On the first day of Christmas
OpenAI launches the full o1 reasoning model and a premium ChatGPT Pro subscription, while revealing safety concerns regarding the model's deceptive tendencies and discussing the future of AGI with Microsoft.
Joel Miller

OpenAI kicked off “12 Days of OpenAI” this week, a holiday-themed series of daily product releases and demonstrations. Day one featured two big announcements: the full release of the o1 reasoning model and a new ChatGPT Pro subscription priced at $200 per month. On day two, OpenAI expanded access to its fine-tuning research program, designed to help select developers tailor reasoning models for specific tasks.
The full version of o1, previously only available as a preview (and originally codenamed strawberry) has some technical improvements, with OpenAI claiming it makes 34% fewer mistakes while processing information 50% faster than its preview version. The speed improvements are notable, and interacting with o1 now feels significantly more fluid. The capabilities are powerful but subtle and may suit academic and scientific work more than general use-cases. It represents today’s frontier, but for how long remains to be seen as rumours suggest a new GPT version may be released at some point during the 12-day campaign. The video model Sora is also a possible release.
As is typical, OpenAI released some of the safety testing detail, which revealed some interesting o1 behaviours. In tests designed to evaluate deceptive tendencies, it exhibited a striking ability to maintain deception through multiple rounds of questioning. Unlike competing models such as Claude 3 Opus and Llama 3, which admitted to deceptive actions about 80% of the time, o1 upheld its deception in over 80% of instances.
But despite its advancements and increasing willingness to deceive, o1 still struggles with tasks requiring highly abstract thinking and long-term planning, performing on-par with Claude on several real-world reasoning tests. ARC prize creator and researcher François Chollet believes that current AI systems, while highly capable, remain far from achieving human-level intelligence.

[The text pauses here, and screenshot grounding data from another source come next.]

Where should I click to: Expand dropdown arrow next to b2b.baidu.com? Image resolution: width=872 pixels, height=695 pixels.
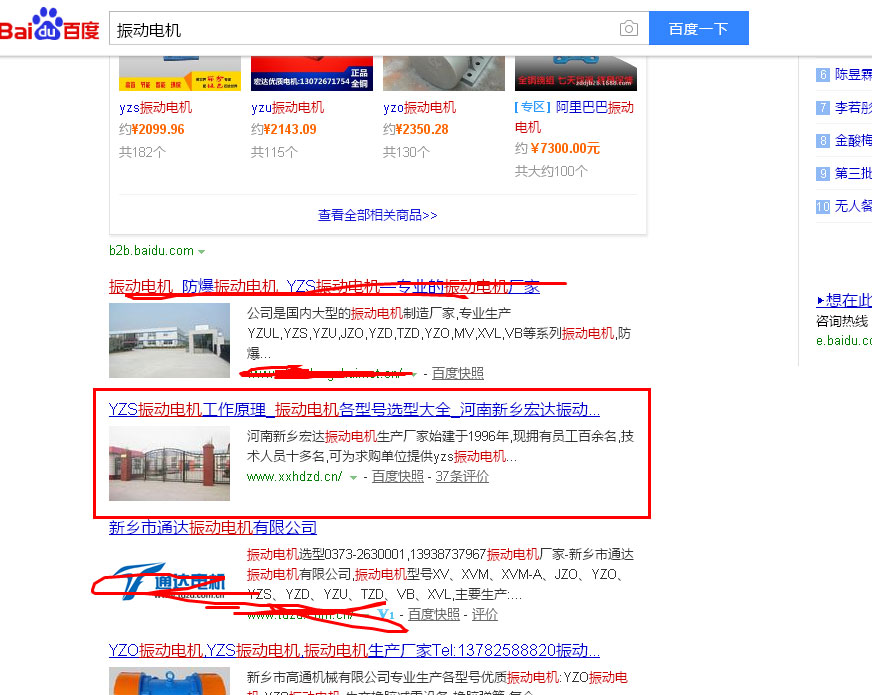[202, 251]
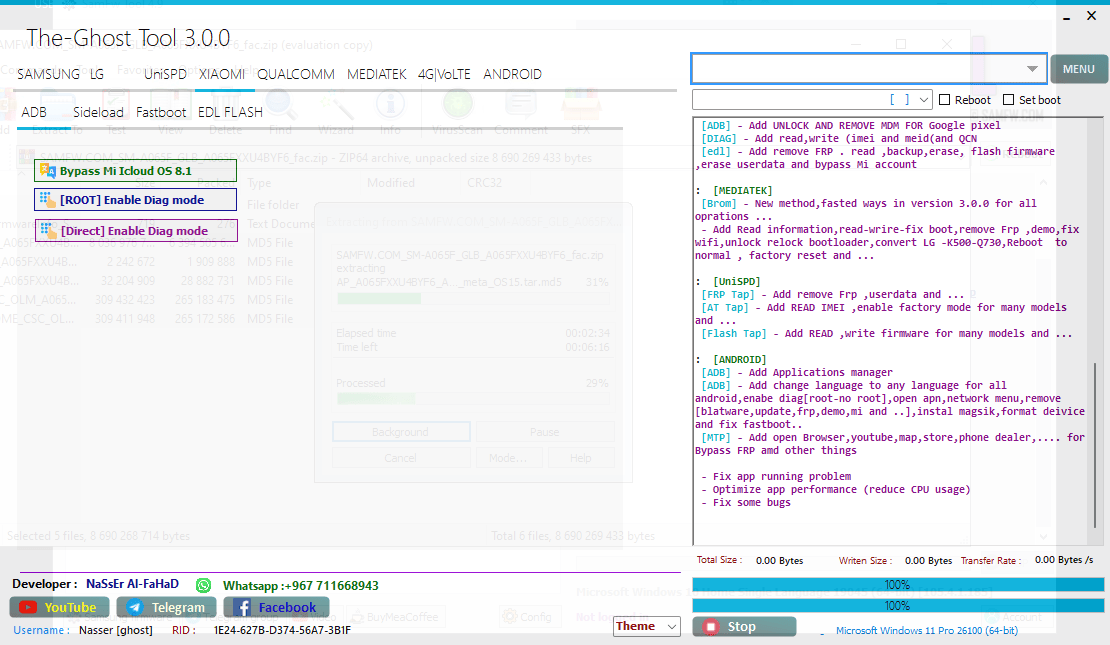1110x645 pixels.
Task: Open the Fastboot sub-tab
Action: [161, 112]
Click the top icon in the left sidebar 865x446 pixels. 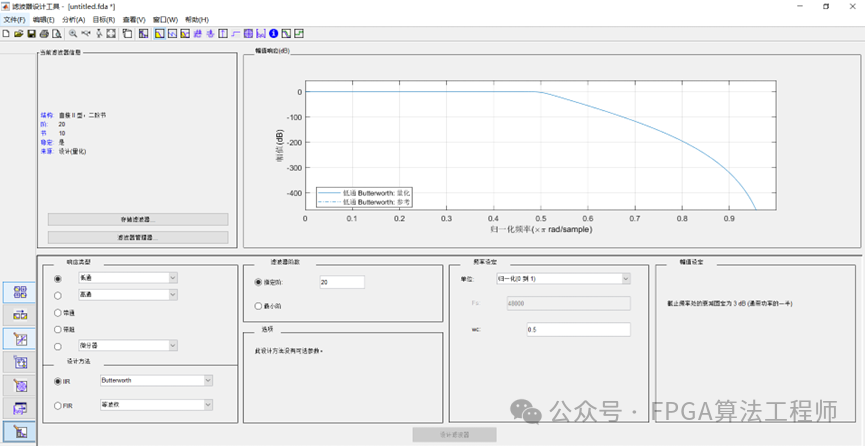[20, 292]
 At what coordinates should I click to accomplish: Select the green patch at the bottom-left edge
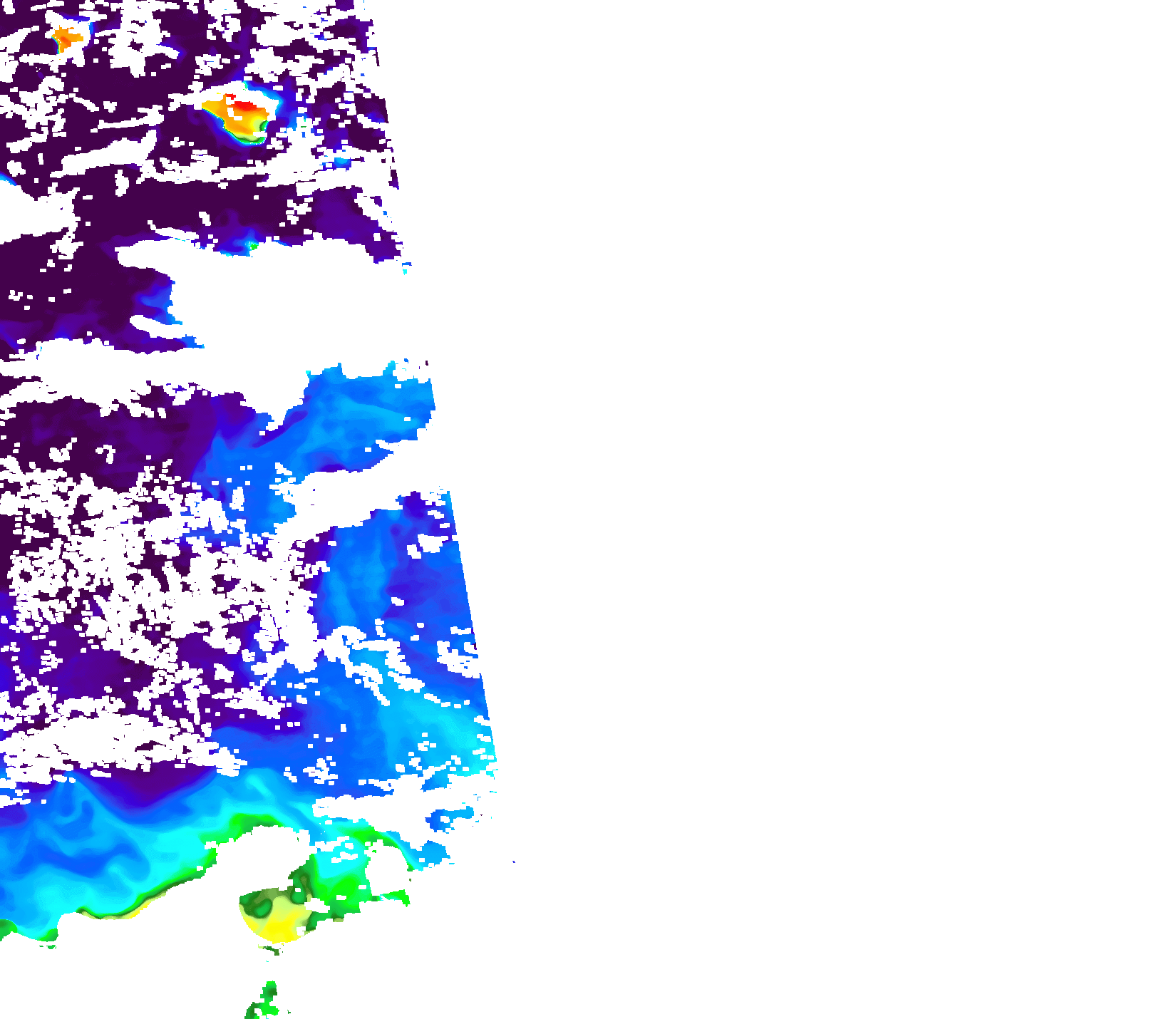[6, 928]
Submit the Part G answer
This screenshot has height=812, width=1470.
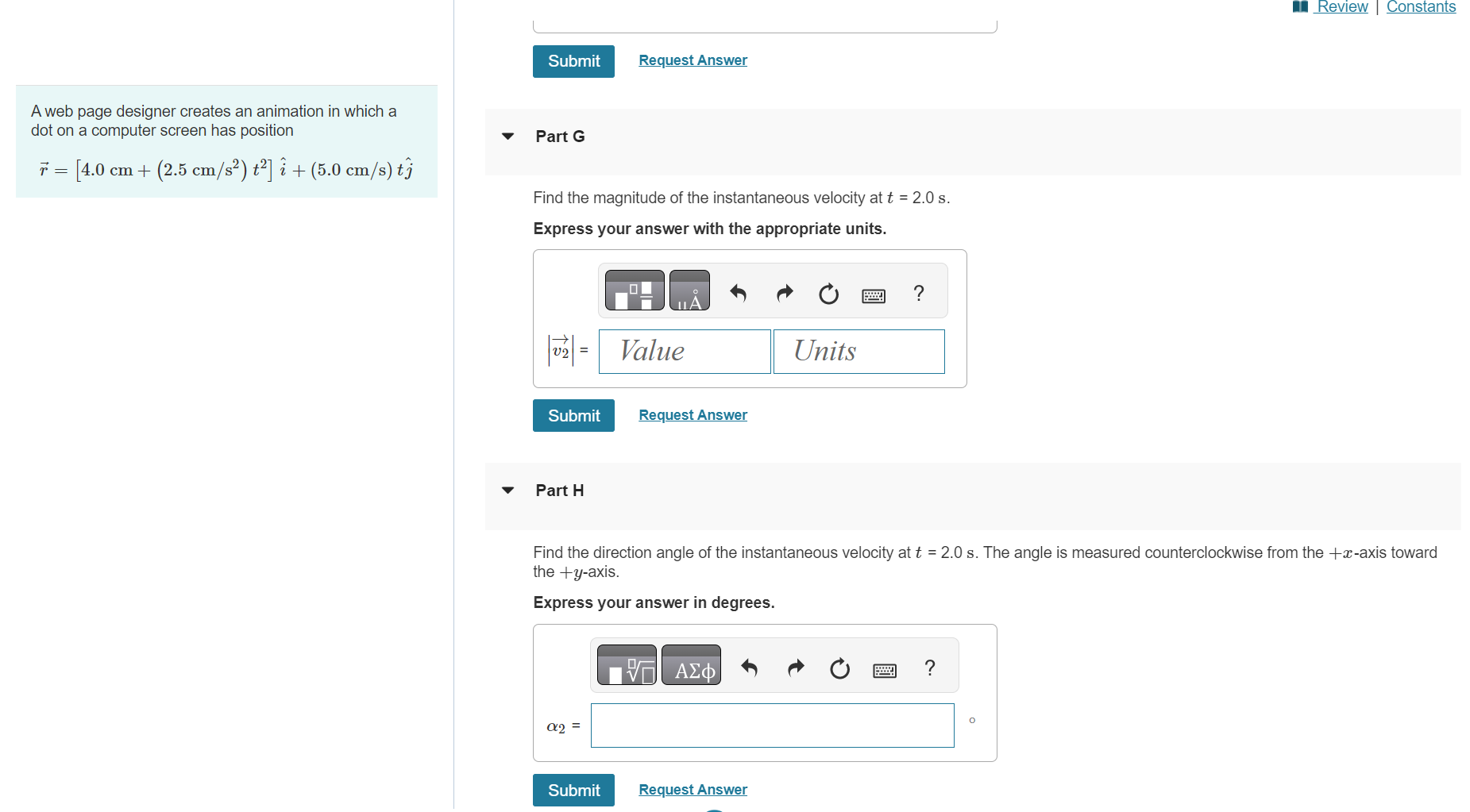coord(573,415)
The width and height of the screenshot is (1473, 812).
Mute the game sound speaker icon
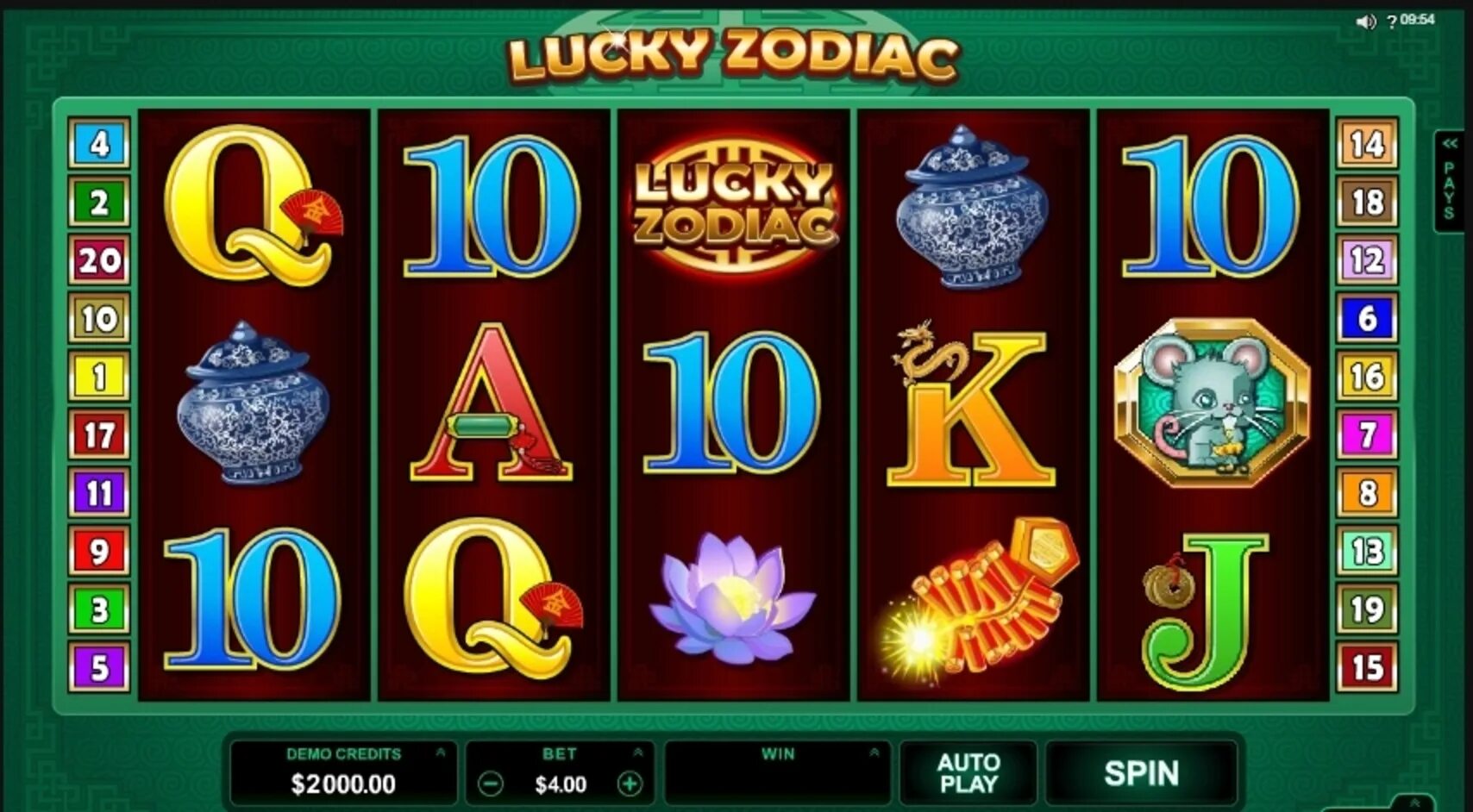click(1365, 22)
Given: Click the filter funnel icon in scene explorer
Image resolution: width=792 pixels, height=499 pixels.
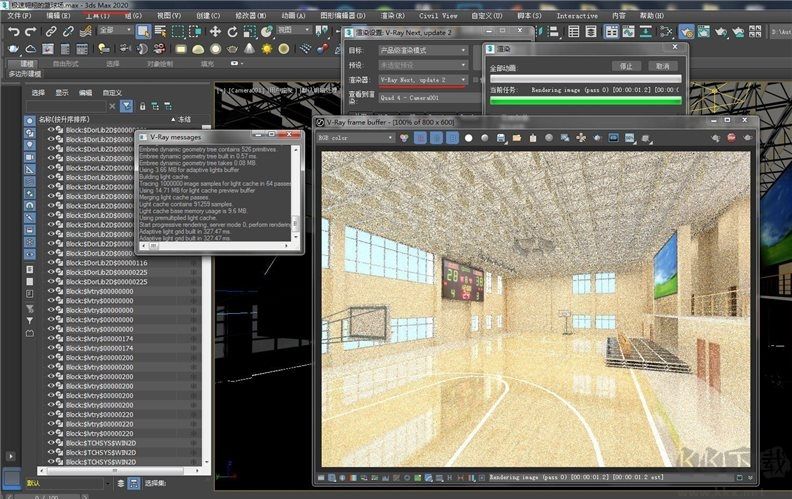Looking at the screenshot, I should 126,105.
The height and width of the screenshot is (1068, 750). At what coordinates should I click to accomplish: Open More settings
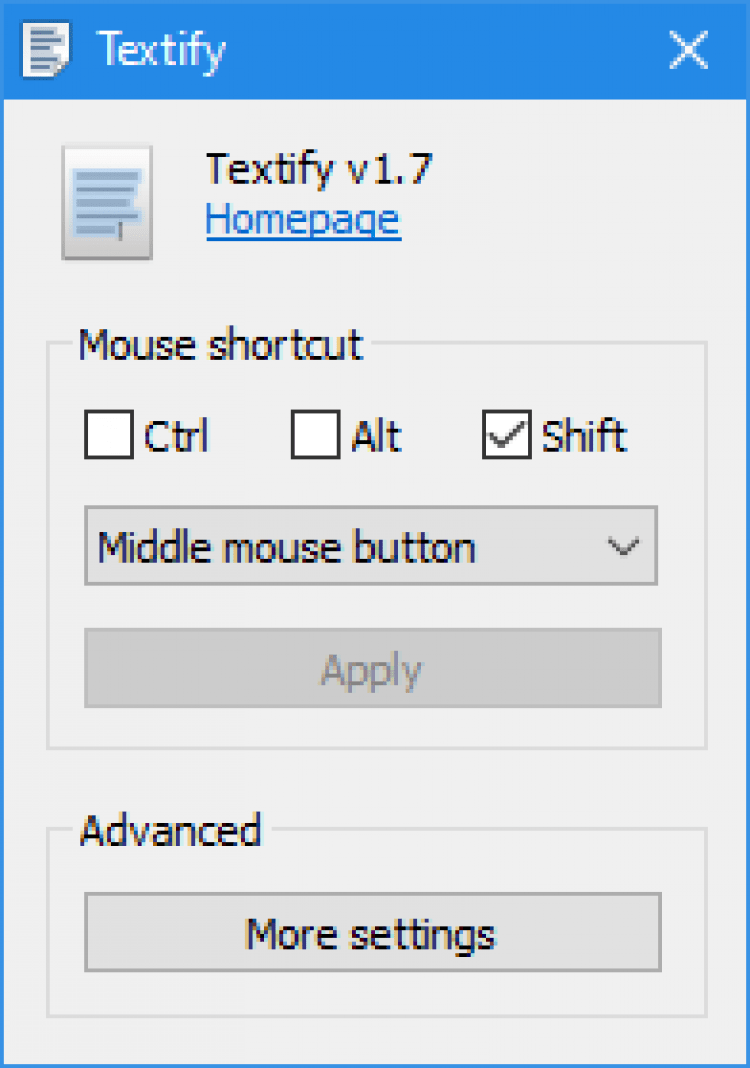click(372, 933)
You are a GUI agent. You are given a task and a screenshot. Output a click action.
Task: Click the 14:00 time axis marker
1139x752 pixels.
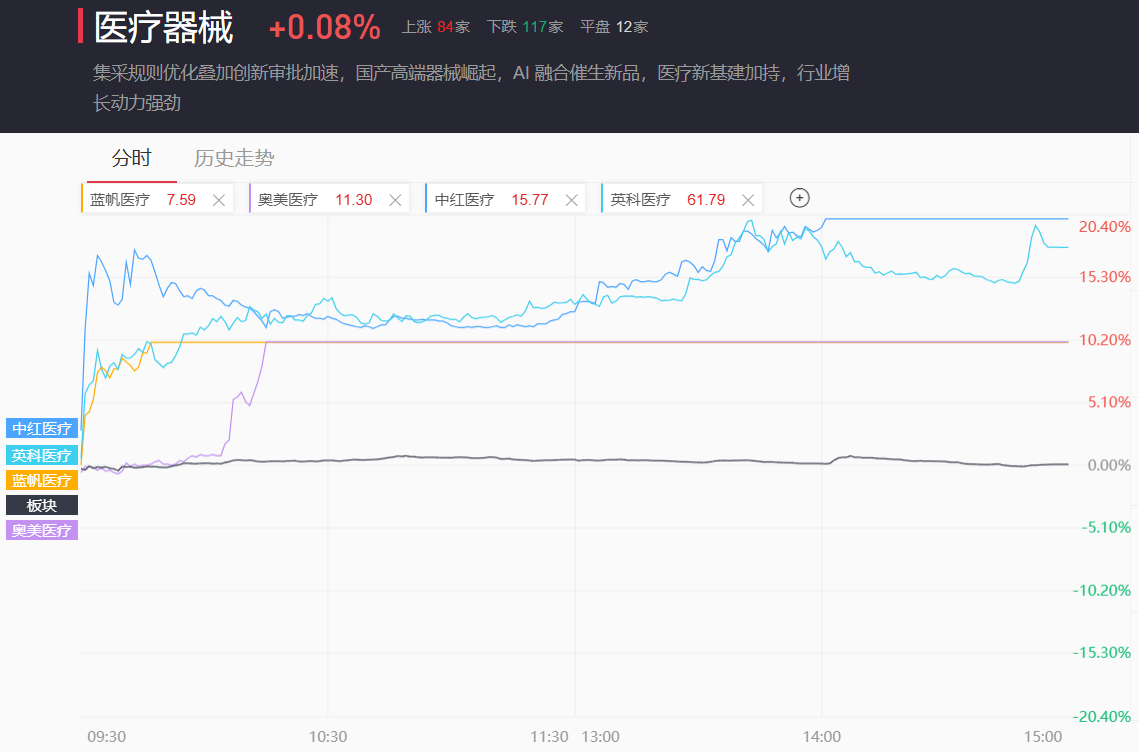821,737
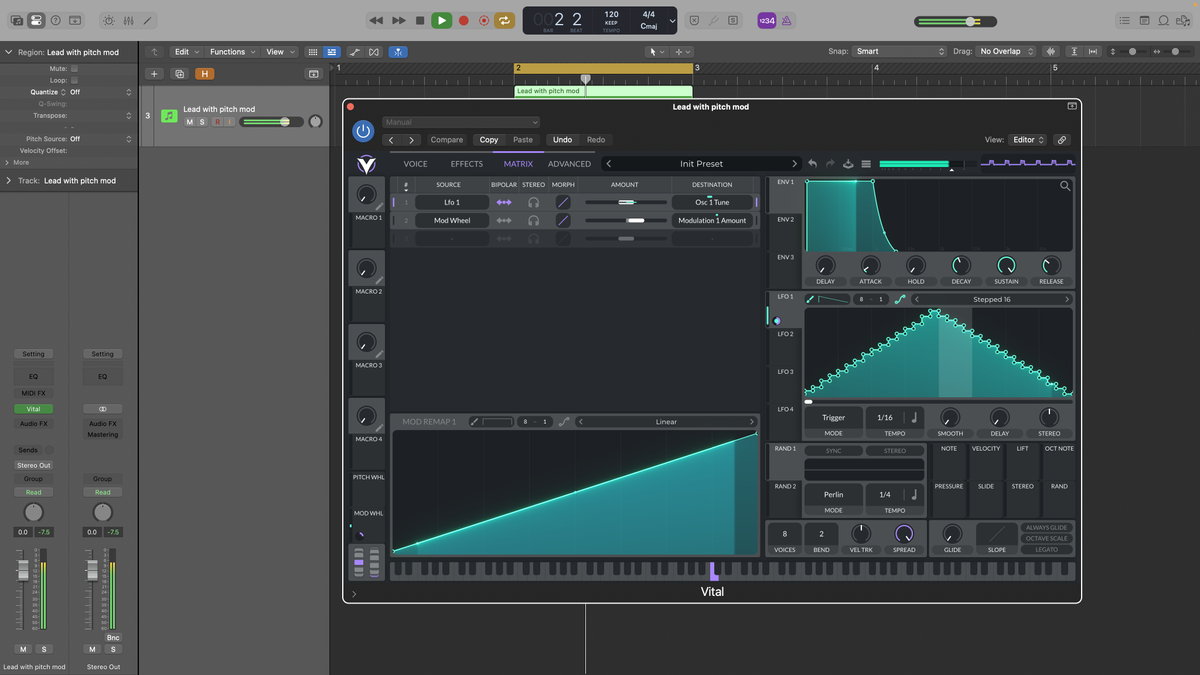Switch to the EFFECTS tab in Vital
Image resolution: width=1200 pixels, height=675 pixels.
[466, 163]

However, OpenAI’s CEO, Sam Altman, continues to make made bold predictions, suggesting that artificial general intelligence (AGI) may be nearer than we think. He and Microsoft are reportedly discussing the removal of the “AGI clause” in their partnership agreement. This clause currently limits Microsoft’s access to OpenAI’s most advanced technologies once AGI is achieved. If removed, the change would reflect a shift from viewing AGI as a sudden, transformative event to treating it as a more incremental process.
This proposed adjustment comes as OpenAI transitions from a research-driven organisation to a commercial powerhouse. Securing stable funding and robust business partnerships is essential for sustaining this shift, and granting Microsoft continuous access to OpenAI’s advancements could increase access to vital funds and compute.
AI is an increasingly expensive business, as the introduction of a $200 monthly ChatGPT Pro subscription highlights. ChatGPT Pro provides users with almost unlimited access to advanced tools, including significantly greater access to the GPT-4o and o1 models, and an exclusive ‘o1 pro mode’ with enhanced computing power for complex tasks. This new tier is designed for power users and researchers handling demanding work like advanced math, science, or programming problems. However, with a yearly cost of $2,400, this subscription highlights the risk of widening the gap between those who can afford premium AI features and those who cannot, raising questions about the future of equitable AI access.
Takeaways: OpenAI’s holiday campaign is a chance for it to answer its critics and questions around an AI slowdown. The full o1 reasoning model and high-end ChatGPT Pro subscription are new concepts in the AI landscape, challenging us to make sense of near-AGI level capabilities, their value, and who will have access.